TASK MATERIAL section start
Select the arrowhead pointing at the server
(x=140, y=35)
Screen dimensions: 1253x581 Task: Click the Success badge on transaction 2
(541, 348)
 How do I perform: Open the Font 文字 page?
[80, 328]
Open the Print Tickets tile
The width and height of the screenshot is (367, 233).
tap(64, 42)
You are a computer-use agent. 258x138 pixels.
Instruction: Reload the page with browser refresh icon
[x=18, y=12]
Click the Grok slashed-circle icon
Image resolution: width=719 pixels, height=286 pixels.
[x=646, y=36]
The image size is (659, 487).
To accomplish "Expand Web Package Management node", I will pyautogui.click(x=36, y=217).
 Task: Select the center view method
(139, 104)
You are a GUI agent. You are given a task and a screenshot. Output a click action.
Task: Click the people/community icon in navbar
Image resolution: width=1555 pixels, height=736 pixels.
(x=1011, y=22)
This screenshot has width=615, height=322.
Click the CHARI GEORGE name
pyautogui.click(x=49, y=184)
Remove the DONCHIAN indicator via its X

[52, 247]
TASK MATERIAL section end
WHAT TO DO: Give again each line of the listing above, keeping every word the same.

EXERCISE RESULT:
Select the arrowhead pointing at the server
(x=140, y=35)
Screen dimensions: 1253x581 Task: Click the Success badge on transaction 2
(541, 348)
 How do I perform: Open the Font 文字 page?
[80, 328]
Open the Print Tickets tile
The width and height of the screenshot is (367, 233).
tap(64, 42)
You are a computer-use agent. 258x138 pixels.
Instruction: Reload the page with browser refresh icon
[x=18, y=12]
Click the Grok slashed-circle icon
Image resolution: width=719 pixels, height=286 pixels.
[x=646, y=36]
The image size is (659, 487).
To accomplish "Expand Web Package Management node", I will pyautogui.click(x=36, y=217).
 Task: Select the center view method
(139, 104)
You are a GUI agent. You are given a task and a screenshot. Output a click action.
Task: Click the people/community icon in navbar
Image resolution: width=1555 pixels, height=736 pixels.
(x=1011, y=22)
This screenshot has width=615, height=322.
Click the CHARI GEORGE name
pyautogui.click(x=49, y=184)
Remove the DONCHIAN indicator via its X

[52, 247]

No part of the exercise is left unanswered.